Las tarjetas de pago, un método de crédito fácil de conseguir, se utilizan sobre todo para financiar los pagos al consumo, con líneas de crédito de hasta 5.000 o 6.000 euros y que se van devolviendo a plazos.

Estos pagos a plazos se traducen en altos intereses, que se mueven entre el 20%-30%, muy elevados si los comparamos al 7%-11% del interés medio establecido por el Banco de España para los préstamos de este índole.

La existencia de préstamos de esas características han llevado al Tribunal Supremo a hablar de “usura” y han provocado una oleada de demandas de reclamación contra las entidades.

Según informó a El Mundo la Agencia Negociadora de Productos Bancarios cada vez les llegan más denuncias reclamatorias por las dificultades provocadas por estos préstamos, que  han condenado a muchos hogares a una deuda practicante perpetua: “El pago eterno, “es decir, que nunca se termina de pagar porque no se empieza a amortizar y todo lo que se paga son intereses”. 

Según apuntan los datos el peso de las tarjetas revolving en el total de la deuda por crédito al consumo  ha aumentado de un 11% el 2017 hasta el 14% en 2018 y un 21% sólo en lo llevamos de 2019. 

Esta subida se debe, probablemente por el fácil acceso a esos préstamos, aunque vayan acompañados de unos intereses desorbitados, más caros que los créditos al consumo al uso  y mucho más que las hipotecas.

De hecho, no solo aumentan los casos de este crédito, sino el importe medio que las familias canjean con este método, pasando de 5.000 euros en 2017 hasta los 7000 euros .

 La ligera recuperación de la economía parece haber devuelto cierta confianza y ha empujado la voluntad en los hogares a volver  a comprar bienes como electrodomésticos, muebles o incluso automóviles. 

Si a esto le sumamos la amplia oferta de créditos que las entidades se han molestado en ofrecer para contrarrestar la baja rentabilidad de otros tipos de crédito  con el tipo de interés en mínimo histórico tenemos como resultado el aumento de un 10% del uso de estos créditos en menos de dos años.

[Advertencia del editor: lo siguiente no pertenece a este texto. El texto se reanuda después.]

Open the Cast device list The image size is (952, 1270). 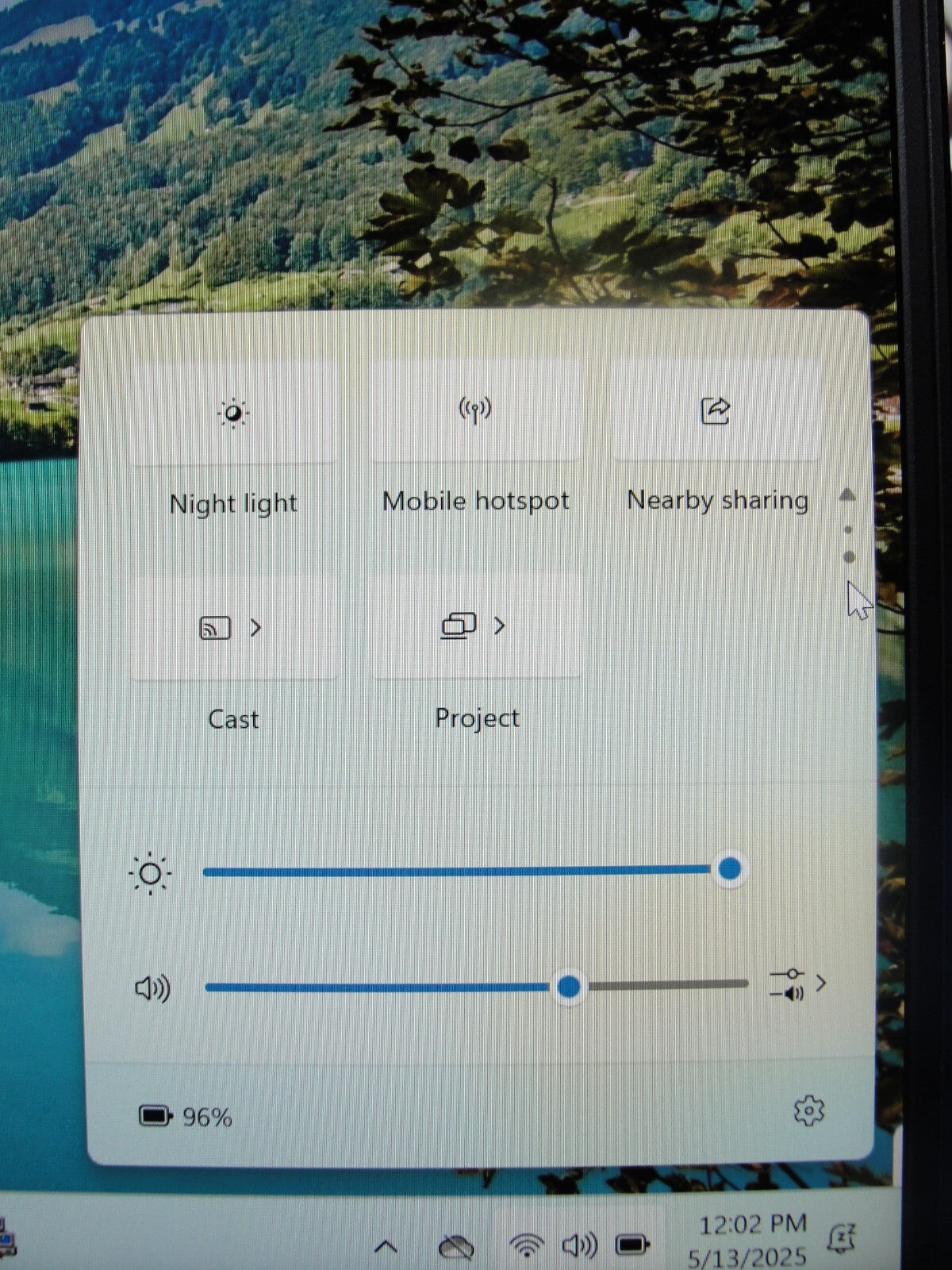[x=232, y=628]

Desde la Agencia Negociadora no tildan esta realidad de  “sobreendeudamiento” sino de “malendeudamiento” de los hogares, cosa que atenta contra  la estabilidad financiera de la familia. 

Esto se puede ver en la composición de la deuda en la media familiar,  el 20% de todo el dinero que financian las familias españolas está destinado al crédito de consumo y el resto a la hipoteca, es decir uno de cada cinco euros.

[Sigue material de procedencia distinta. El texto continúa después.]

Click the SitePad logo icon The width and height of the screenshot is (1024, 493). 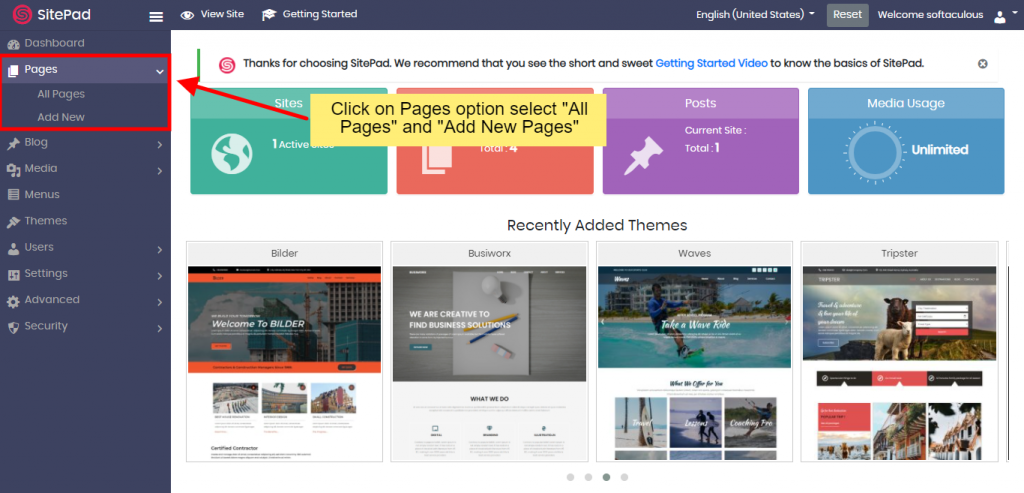click(19, 16)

“El problema es que pagar ese 20% del total genera muchas dificultades, porque los intereses son muy elevados y con frecuencia son deudas que se contraen sin criterio alguno”, aseguran desde la compañía mediadora.

Dentro de ese porcentaje del crédito al consumo por cada euro que se abona por el crédito en si, 3 euros se deben al aplazamiento de tarjetas.

Este tipo de crédito se vende y promociona por la facilidad y ausencia de trámites para que sea concedido, sin embargo  como destacan desde Reclama por mí (agencia que defiende los derechos del consumidor), en la plataforma gestionan muchas  reclamaciones legales que finalmente se han podido acoger a una reciente sentencia del Tribunal supremo, que afirma que si un crédito y sus requisitos infringen la Ley de Represión de la Usura, estos se deberán considerar abusivos y por tanto, nulos. 

La ley de represión a la usura  de 1908 no concreta exactamente con cifras pero si afirma que será considerado como tal el crédito aquel que fije un interés ‘notablemente superior al normal del dinero’ y que sea ‘manifiestamente desproporcionado con las circunstancias del caso.